• Challenge: Repeat the data from the line containing "Find the location" through the line containing "In order to click on the", including both of those lines.

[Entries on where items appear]
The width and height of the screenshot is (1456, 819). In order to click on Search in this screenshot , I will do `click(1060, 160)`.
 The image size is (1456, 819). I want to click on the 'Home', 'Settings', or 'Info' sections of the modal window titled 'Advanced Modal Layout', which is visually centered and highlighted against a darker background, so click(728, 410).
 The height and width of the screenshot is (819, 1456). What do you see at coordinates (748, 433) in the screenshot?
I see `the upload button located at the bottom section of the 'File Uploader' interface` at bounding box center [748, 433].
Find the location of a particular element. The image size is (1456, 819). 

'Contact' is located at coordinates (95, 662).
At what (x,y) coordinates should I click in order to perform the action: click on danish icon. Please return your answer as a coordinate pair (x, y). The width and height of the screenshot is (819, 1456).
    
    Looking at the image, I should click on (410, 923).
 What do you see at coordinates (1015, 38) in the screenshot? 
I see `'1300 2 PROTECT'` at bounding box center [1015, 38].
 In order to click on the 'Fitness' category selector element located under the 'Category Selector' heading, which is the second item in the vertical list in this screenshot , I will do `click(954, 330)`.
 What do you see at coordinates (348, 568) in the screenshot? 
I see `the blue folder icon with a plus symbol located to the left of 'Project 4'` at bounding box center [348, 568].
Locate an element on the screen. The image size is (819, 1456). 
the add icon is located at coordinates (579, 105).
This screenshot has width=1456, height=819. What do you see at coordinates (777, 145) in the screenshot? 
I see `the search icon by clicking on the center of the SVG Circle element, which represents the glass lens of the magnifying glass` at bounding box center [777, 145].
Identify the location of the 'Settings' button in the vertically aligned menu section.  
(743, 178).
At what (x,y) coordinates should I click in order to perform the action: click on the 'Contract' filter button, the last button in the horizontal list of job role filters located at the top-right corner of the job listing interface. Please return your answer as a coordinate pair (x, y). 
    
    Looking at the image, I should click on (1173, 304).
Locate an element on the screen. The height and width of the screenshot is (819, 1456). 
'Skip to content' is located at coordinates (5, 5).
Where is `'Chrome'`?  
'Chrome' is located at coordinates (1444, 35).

• Response to this task:
Find the location of a particular element. The image size is (1456, 819). 

'Contact' is located at coordinates (95, 662).
At what (x,y) coordinates should I click in order to perform the action: click on danish icon. Please return your answer as a coordinate pair (x, y). The width and height of the screenshot is (819, 1456).
    
    Looking at the image, I should click on (410, 923).
 What do you see at coordinates (1015, 38) in the screenshot? 
I see `'1300 2 PROTECT'` at bounding box center [1015, 38].
 In order to click on the 'Fitness' category selector element located under the 'Category Selector' heading, which is the second item in the vertical list in this screenshot , I will do `click(954, 330)`.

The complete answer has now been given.